[Your instructions] Identify each line in the records below that contains the word "Toggle", and copy it.

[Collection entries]
»»

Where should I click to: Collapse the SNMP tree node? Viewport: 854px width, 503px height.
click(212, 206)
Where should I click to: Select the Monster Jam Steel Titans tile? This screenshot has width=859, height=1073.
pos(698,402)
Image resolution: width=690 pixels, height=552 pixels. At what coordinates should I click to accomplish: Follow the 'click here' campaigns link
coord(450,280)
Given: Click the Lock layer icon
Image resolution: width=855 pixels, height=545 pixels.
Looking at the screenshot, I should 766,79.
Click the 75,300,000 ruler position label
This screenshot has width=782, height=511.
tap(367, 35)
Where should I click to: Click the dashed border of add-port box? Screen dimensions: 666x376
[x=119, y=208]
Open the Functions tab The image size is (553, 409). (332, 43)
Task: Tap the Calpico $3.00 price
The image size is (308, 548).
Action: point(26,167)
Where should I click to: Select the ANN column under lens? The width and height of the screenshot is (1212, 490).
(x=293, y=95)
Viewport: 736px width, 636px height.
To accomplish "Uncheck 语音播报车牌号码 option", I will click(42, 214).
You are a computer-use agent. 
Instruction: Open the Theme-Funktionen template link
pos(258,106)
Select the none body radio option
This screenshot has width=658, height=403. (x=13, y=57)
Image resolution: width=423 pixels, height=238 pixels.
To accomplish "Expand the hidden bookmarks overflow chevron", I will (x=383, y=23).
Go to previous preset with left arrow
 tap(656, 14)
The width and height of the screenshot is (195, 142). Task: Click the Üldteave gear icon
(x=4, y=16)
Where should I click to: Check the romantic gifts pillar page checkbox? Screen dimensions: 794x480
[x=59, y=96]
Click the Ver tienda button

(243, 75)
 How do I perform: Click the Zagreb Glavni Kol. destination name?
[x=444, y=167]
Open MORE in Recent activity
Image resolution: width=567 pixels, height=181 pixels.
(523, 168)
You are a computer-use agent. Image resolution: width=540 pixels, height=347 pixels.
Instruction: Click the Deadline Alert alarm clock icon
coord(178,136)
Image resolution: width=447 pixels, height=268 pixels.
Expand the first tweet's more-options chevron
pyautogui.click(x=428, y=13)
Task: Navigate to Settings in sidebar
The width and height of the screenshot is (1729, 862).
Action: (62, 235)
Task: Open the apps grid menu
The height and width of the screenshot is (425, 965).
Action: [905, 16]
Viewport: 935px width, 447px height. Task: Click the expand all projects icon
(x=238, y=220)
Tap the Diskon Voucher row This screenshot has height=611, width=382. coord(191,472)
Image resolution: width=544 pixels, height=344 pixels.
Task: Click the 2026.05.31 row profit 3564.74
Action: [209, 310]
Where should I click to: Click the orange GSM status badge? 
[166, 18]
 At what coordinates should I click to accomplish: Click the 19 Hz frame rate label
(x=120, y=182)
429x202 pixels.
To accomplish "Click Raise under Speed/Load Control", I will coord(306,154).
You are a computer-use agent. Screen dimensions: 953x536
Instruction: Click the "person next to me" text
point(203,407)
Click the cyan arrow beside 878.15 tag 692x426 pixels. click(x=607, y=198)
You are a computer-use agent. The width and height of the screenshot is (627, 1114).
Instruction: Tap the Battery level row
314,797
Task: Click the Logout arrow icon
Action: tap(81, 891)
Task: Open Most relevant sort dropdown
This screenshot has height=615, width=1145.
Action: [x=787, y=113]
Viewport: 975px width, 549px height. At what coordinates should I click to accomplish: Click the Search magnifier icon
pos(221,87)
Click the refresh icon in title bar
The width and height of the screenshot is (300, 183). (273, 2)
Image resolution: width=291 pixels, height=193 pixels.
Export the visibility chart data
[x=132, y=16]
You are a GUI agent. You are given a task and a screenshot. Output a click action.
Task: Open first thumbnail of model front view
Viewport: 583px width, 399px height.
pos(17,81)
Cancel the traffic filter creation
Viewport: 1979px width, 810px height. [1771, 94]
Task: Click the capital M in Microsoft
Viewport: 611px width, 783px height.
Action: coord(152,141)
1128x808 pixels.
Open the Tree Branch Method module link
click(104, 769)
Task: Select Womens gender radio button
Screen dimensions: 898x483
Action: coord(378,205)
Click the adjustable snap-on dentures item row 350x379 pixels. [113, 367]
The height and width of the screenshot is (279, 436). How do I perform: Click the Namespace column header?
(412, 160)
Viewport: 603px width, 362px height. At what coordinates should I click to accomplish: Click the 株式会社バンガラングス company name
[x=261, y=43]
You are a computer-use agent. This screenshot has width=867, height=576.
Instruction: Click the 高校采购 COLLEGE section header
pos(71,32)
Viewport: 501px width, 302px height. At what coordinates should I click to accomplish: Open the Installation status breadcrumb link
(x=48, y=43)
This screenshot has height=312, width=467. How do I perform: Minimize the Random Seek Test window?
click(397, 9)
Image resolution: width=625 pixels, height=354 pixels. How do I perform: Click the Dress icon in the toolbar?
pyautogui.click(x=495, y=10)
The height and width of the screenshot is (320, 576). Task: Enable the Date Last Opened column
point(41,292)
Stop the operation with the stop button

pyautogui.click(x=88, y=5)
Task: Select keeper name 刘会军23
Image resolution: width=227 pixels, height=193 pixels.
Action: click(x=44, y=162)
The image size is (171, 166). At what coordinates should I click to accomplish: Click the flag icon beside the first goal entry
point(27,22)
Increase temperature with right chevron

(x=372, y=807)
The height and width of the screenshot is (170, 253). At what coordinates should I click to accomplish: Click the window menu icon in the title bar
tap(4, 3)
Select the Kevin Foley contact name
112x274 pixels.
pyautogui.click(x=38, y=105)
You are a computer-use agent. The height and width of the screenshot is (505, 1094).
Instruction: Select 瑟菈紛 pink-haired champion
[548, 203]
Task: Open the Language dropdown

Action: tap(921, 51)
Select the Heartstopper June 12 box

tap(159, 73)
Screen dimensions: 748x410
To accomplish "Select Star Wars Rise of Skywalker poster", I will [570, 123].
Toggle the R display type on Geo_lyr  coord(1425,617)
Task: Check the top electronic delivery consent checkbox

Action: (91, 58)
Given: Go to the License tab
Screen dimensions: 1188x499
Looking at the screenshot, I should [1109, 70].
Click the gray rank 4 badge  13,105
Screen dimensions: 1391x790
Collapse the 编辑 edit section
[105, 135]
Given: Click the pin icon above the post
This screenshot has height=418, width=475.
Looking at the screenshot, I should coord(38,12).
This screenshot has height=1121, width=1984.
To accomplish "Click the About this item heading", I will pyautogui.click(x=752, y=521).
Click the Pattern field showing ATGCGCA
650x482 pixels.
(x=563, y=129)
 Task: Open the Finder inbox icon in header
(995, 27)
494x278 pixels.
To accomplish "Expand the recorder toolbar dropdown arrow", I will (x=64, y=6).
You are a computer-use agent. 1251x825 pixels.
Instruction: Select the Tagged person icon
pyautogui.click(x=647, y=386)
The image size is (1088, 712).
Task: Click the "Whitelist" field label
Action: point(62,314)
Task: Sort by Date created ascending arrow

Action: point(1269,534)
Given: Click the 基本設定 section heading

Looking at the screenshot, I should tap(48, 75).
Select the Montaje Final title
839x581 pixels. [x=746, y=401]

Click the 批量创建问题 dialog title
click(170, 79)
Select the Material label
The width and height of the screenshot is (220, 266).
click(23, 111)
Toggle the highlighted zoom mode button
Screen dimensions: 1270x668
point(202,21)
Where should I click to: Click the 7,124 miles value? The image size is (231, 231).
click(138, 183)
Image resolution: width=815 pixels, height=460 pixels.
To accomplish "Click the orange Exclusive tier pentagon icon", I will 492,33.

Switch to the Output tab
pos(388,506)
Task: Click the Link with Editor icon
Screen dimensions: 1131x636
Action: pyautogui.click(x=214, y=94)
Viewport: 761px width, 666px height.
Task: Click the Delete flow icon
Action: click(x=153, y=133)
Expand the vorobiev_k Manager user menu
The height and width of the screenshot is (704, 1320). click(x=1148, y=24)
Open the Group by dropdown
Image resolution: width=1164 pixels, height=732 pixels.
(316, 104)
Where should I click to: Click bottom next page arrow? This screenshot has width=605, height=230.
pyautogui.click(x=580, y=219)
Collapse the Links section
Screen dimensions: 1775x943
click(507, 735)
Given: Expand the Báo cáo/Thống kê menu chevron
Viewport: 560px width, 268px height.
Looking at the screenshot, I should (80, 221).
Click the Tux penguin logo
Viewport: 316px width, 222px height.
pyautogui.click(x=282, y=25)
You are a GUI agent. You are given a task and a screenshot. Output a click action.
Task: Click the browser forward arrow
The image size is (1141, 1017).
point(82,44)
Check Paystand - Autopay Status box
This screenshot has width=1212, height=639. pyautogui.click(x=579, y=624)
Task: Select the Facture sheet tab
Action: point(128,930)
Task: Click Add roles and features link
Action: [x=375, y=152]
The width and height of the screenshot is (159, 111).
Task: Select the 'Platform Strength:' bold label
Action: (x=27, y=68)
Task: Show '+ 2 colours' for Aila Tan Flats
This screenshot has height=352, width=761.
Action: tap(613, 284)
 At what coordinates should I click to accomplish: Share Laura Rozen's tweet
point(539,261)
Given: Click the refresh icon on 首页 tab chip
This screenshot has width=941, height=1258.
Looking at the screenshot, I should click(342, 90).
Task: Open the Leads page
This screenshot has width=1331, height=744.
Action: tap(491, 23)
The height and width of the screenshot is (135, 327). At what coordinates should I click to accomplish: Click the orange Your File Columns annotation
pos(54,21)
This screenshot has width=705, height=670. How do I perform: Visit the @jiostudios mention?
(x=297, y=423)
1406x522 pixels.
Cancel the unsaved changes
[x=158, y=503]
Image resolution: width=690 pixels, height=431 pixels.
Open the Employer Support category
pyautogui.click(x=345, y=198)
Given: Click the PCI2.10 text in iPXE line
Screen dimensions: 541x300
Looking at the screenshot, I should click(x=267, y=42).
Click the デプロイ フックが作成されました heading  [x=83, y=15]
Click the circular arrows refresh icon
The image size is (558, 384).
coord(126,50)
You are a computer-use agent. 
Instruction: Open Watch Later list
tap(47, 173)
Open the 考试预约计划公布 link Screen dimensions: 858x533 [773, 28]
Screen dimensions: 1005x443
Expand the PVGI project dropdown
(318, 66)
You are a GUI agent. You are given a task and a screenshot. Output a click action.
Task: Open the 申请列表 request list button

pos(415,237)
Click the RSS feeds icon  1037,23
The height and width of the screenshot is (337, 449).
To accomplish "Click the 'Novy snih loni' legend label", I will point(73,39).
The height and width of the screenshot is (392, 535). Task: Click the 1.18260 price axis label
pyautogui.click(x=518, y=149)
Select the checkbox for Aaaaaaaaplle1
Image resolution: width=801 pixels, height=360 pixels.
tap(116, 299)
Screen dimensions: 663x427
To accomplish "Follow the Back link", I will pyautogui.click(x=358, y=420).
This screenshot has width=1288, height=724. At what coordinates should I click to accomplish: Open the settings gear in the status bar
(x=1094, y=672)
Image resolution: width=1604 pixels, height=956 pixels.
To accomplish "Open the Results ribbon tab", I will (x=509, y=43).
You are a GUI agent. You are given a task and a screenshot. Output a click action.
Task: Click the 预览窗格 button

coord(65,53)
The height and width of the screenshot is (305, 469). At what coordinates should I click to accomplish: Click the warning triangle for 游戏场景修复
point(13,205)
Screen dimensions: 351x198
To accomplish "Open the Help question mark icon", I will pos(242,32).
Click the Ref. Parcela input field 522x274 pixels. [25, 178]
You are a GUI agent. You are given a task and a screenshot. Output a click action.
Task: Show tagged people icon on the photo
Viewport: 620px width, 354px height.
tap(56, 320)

««

[Exercise solution]
Toggle the R display type on Geo_lyr  coord(1425,617)
Toggle the highlighted zoom mode button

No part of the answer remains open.